Quick Start Tutorial: Model Training¶
Learning Objectives¶
In this tutorial you will learn:
- How to design an observation set for your use case
- How to materialize training data
- How your ML training environment can consume training data
Set up the prerequisites¶
Learning Objectives
In this section you will:
- start your local featurebyte server
- import libraries
- learn the about catalogs
- activate a pre-built catalog
# library imports
import pandas as pd
import numpy as np
import random
# load the featurebyte SDK
import featurebyte as fb
# start the local server, then wait for it to be healthy before proceeding
fb.playground()
02:24:50 | INFO | Using configuration file at: /home/chester/.featurebyte/config.yaml 02:24:50 | INFO | Active profile: local (http://127.0.0.1:8088) 02:24:50 | INFO | SDK version: 0.2.2 02:24:50 | INFO | Active catalog: default 02:24:50 | INFO | 0 feature list, 0 feature deployed 02:24:50 | INFO | (1/4) Starting featurebyte services Container redis Running Container spark-thrift Running Container mongo-rs Running Container featurebyte-worker Running Container featurebyte-server Running Container redis Waiting Container mongo-rs Waiting Container mongo-rs Waiting Container mongo-rs Healthy Container mongo-rs Healthy Container redis Healthy 02:24:51 | INFO | (2/4) Creating local spark feature store 02:24:51 | INFO | (3/4) Import datasets 02:24:51 | INFO | Dataset grocery already exists, skipping import 02:24:51 | INFO | Dataset healthcare already exists, skipping import 02:24:51 | INFO | Dataset creditcard already exists, skipping import 02:24:51 | INFO | (4/4) Playground environment started successfully. Ready to go! 🚀
Create a pre-built catalog for this tutorial, with the data, metadata, and features already set up¶
Note that creating a pre-built catalog is not a step you will do in real-life. This is a function specific to this quick-start tutorial to quickly skip over many of the preparatory steps and get you to a point where you can materialize features.

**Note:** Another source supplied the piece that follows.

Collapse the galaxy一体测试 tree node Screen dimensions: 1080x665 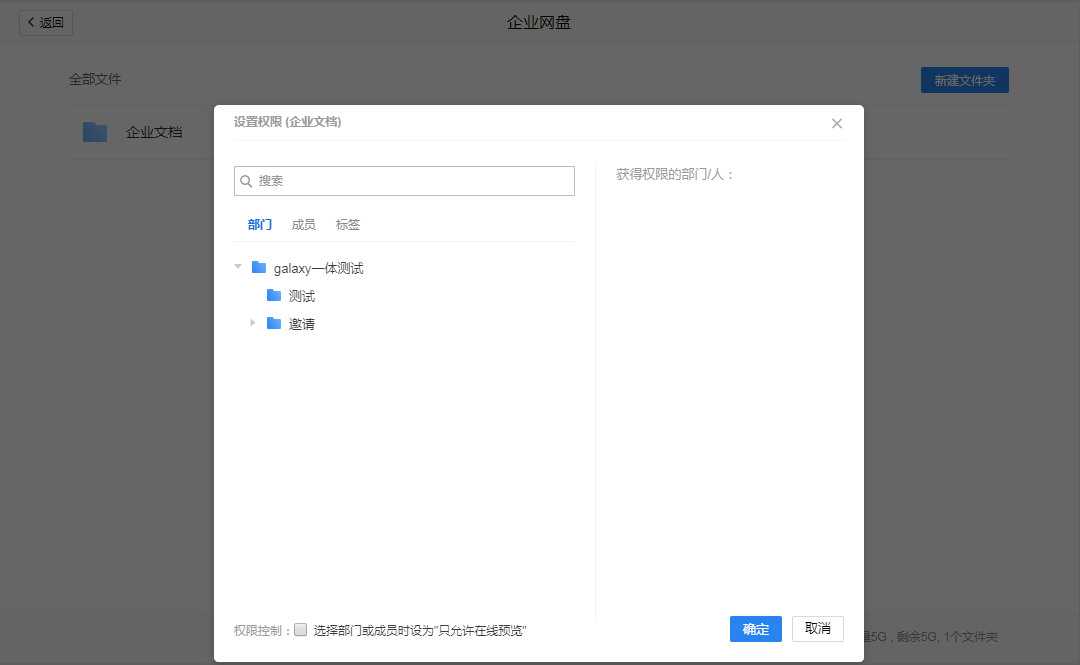238,267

In a real-life project you would do data modeling, declaring the tables, entities, and the associated metadata. This would not be a frequent task, but forms the basis for best-practice feature engineering.

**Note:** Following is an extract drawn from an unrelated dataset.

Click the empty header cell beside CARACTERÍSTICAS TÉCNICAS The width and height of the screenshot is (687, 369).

# get the functions to create a pre-built catalog
from prebuilt_catalogs import *
# create a new catalog for this tutorial
catalog = create_tutorial_catalog(PrebuiltCatalog.QuickStartModelTraining)
Cleaning up existing tutorial catalogs
02:24:54 | INFO | Catalog activated: quick start model training 20230511:0224
Building a quick start catalog for model training named [quick start model training 20230511:0224] Creating new catalog Catalog created Registering the source tables Registering the entities Tagging the entities to columns in the data tables Populating the feature store with example features Setting feature readiness Saving Feature(s) |████████████████████████████████████████| 1/1 [100%] in 0.2s Loading Feature(s) |████████████████████████████████████████| 1/1 [100%] in 0.2s Saving Feature(s) |████████████████████████████████████████| 8/8 [100%] in 2.5s Loading Feature(s) |████████████████████████████████████████| 8/8 [100%] in 2.0s Catalog created and pre-populated with data and features
Example: Create views from tables in the Catalog¶
# create the views
grocery_customer_view = catalog.get_view("GROCERYCUSTOMER")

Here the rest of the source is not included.